Records to use
----------------------------------------
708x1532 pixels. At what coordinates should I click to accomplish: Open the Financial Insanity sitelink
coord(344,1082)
----------------------------------------
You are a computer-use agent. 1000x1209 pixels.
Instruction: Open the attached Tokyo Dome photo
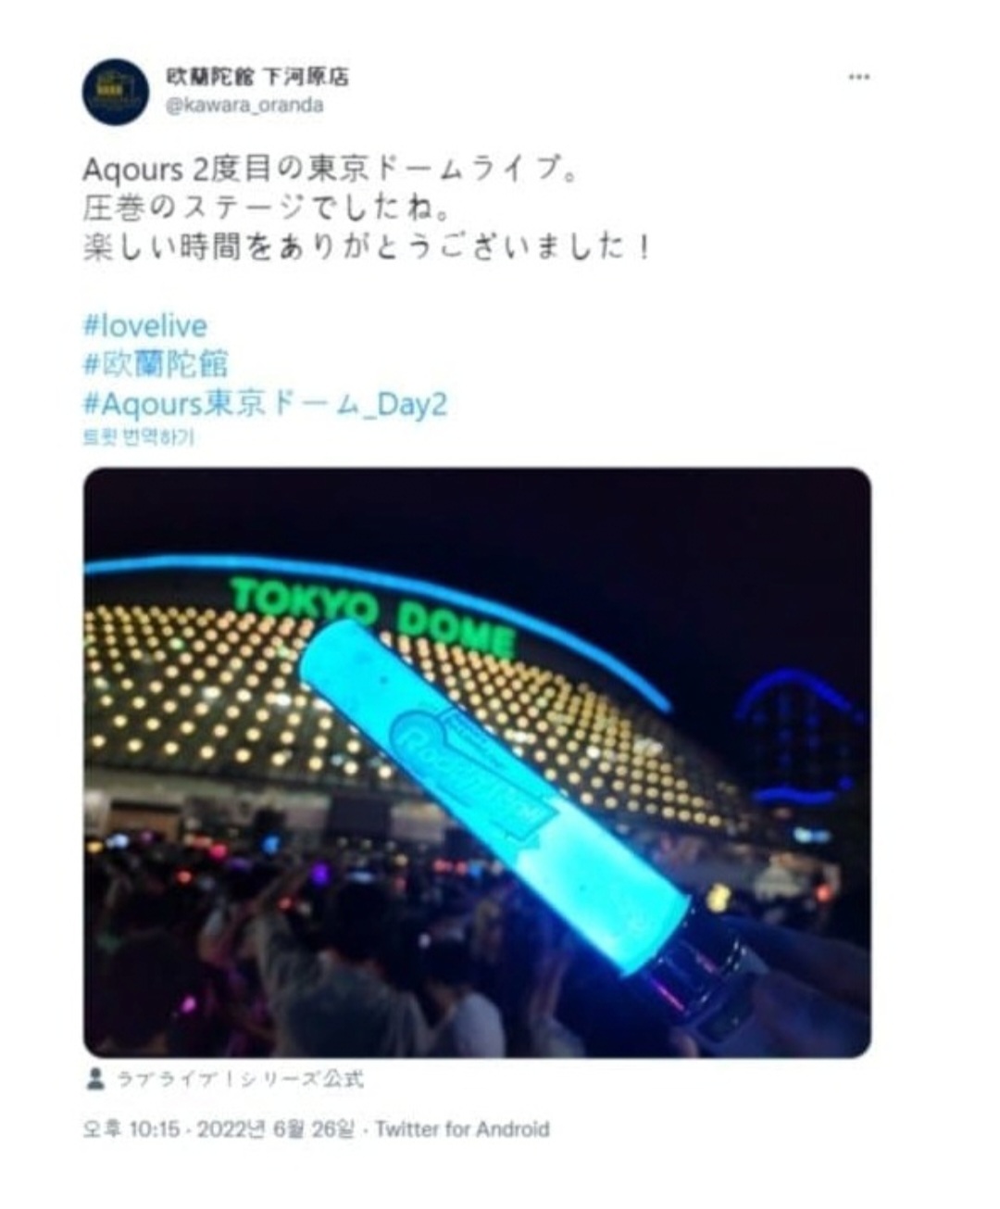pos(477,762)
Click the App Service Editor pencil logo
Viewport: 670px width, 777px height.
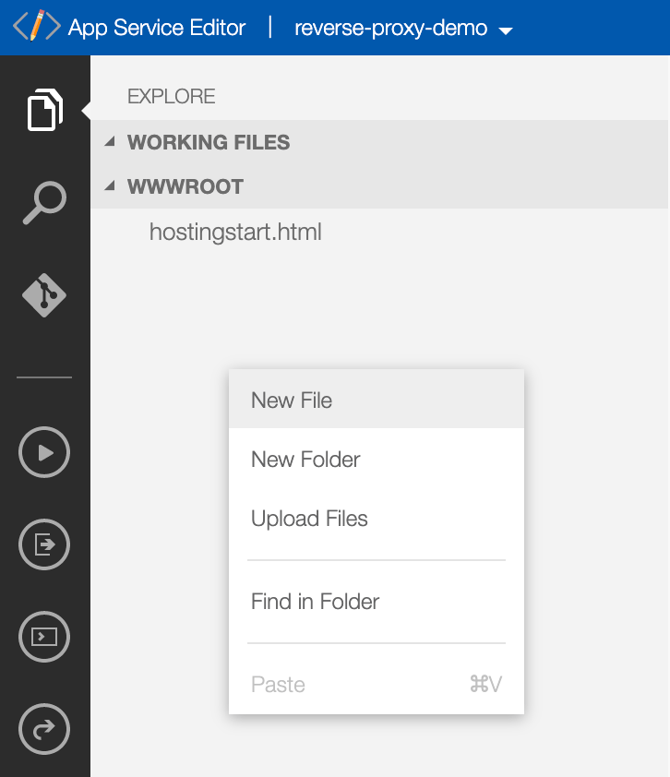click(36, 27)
----------------------------------------
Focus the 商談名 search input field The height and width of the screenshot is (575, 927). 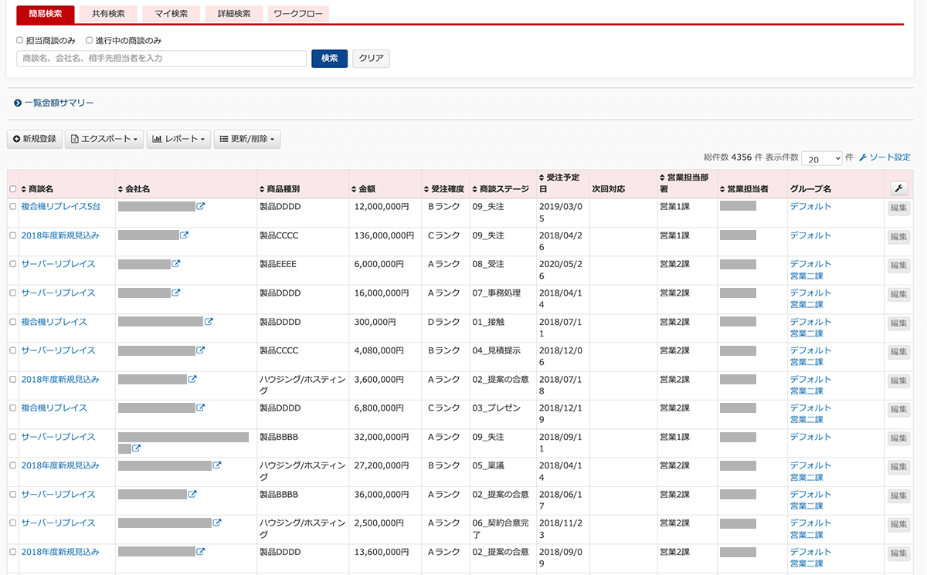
----------------------------------------
Challenge
Please copy the material from the line containing "Click the App Service Editor pencil logo" through the line containing "click(36, 27)", keeping both of those lines. Leave the pictures out of your answer.

Finished answer
Click the App Service Editor pencil logo
Viewport: 670px width, 777px height.
click(36, 27)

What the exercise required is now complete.